== Extract provided ==

Episode 54
Moats & Multiples in Hardtech with Venture Declassified
June 8th, 2026
1 hr 4 mins 26 secs
Season 3
About this Episode
This one is a crossover. Grant sat down with the team behind Venture Declassified, a podcast about what it actually takes to invest as an angel, for a freewheeling conversation about how hard tech companies get evaluated differently from software at the earliest stages. Grant plays the founder in the room and asks three active investors, Jacob Schpok (Elevate Ventures), Mike Kelly (Start Something Ventures), and Ben Pidgeon (VisionTech), to tell him what they're really thinking.
It runs from definitions to deal mechanics, with plenty of detours along the way: why your fridge is designed to die, whether subscription hardware is a fad, and a real worked example of a hard tech company that sold to John Deere. There's a companion episode on the Venture Declassified feed, so go find that one too.

== Collected data ==
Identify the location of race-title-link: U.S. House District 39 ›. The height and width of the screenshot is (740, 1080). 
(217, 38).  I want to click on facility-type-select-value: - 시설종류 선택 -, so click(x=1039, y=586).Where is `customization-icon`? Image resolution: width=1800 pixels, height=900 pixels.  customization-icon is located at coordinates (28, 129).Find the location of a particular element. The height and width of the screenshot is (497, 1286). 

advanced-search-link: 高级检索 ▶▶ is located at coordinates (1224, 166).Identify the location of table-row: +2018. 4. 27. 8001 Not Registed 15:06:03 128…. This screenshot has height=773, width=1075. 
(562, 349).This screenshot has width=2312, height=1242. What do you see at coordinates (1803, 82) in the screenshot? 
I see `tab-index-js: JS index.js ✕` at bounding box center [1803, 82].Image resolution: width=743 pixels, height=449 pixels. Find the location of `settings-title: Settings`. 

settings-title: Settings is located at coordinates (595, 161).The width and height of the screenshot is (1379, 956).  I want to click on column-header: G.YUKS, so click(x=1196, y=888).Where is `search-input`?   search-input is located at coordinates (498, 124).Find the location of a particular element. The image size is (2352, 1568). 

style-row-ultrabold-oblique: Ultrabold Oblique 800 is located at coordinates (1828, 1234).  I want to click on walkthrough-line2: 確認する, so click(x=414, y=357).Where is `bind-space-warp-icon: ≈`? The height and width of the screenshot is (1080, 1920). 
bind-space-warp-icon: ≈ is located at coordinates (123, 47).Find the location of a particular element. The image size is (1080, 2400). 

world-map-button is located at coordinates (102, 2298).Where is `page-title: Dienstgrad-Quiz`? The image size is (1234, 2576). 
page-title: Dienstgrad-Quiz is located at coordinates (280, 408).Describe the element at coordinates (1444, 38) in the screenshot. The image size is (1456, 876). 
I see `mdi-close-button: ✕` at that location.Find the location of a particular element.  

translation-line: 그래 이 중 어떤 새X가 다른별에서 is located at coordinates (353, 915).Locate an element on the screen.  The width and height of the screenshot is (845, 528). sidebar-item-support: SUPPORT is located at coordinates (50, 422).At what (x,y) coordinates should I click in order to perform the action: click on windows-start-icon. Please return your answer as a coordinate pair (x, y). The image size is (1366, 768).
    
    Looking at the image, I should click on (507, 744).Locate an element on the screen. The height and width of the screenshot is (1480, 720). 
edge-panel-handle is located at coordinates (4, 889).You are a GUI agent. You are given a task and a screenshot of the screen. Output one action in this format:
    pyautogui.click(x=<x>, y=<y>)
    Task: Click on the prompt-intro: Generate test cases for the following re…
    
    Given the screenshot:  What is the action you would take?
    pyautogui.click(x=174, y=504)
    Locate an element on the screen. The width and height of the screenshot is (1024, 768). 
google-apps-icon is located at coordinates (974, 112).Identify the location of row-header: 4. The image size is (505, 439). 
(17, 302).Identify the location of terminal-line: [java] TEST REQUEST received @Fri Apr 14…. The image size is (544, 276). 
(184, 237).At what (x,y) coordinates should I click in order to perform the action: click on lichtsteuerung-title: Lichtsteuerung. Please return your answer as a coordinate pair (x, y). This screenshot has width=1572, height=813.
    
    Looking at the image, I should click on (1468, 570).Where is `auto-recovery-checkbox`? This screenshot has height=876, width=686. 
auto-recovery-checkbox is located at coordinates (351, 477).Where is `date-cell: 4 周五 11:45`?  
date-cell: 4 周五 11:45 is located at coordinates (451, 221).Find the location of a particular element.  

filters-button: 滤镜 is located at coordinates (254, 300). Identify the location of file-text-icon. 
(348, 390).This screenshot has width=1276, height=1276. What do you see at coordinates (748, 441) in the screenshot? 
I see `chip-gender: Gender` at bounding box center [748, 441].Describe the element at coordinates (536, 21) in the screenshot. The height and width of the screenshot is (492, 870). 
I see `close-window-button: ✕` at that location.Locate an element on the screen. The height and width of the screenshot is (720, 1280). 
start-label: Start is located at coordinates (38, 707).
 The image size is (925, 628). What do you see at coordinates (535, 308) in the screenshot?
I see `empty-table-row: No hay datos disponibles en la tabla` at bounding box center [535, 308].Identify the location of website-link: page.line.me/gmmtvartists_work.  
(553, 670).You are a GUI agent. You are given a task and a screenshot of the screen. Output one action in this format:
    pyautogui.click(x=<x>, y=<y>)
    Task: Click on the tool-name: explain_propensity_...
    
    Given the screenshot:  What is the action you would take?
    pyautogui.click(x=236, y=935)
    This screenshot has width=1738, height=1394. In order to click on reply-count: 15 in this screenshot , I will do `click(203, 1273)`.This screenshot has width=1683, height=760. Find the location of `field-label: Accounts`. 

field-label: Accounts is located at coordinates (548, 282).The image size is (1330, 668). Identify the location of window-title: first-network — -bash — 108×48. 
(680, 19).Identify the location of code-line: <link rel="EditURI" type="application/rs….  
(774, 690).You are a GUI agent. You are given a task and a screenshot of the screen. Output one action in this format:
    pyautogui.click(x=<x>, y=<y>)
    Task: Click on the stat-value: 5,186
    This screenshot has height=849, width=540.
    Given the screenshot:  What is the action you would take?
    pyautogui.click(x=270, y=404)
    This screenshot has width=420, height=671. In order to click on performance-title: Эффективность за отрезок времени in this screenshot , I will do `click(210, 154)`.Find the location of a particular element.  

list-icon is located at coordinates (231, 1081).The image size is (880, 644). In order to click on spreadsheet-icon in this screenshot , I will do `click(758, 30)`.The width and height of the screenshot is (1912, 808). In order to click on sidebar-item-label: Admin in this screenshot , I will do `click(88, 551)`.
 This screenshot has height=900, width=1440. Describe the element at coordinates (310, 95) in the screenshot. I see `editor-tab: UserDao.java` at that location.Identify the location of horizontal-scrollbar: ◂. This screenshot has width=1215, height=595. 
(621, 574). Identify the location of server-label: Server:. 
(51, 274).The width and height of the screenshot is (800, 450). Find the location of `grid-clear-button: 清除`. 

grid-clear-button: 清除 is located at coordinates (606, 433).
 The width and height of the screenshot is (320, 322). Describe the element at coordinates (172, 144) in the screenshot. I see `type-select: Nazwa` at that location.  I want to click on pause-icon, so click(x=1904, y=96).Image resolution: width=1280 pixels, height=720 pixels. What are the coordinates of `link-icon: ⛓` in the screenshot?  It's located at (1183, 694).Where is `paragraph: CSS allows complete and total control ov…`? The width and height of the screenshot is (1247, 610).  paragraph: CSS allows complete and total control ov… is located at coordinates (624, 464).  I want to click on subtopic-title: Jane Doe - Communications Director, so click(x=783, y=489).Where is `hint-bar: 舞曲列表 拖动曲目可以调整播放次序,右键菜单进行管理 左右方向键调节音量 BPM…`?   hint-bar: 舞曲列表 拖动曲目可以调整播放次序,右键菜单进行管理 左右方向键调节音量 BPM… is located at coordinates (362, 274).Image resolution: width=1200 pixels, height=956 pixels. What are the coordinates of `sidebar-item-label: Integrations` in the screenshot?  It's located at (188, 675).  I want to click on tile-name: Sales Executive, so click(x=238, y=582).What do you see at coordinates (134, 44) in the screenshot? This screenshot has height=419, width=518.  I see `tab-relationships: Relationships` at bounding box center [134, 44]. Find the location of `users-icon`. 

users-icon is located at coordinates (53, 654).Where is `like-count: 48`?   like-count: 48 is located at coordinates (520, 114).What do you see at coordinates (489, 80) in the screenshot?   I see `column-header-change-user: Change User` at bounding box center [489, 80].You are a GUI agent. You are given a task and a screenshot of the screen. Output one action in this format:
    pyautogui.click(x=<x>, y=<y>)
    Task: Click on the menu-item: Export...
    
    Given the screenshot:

== Assigned task ==
According to the episode description, which company bought the hard tech company used as a worked example?

== Task solution ==
John Deere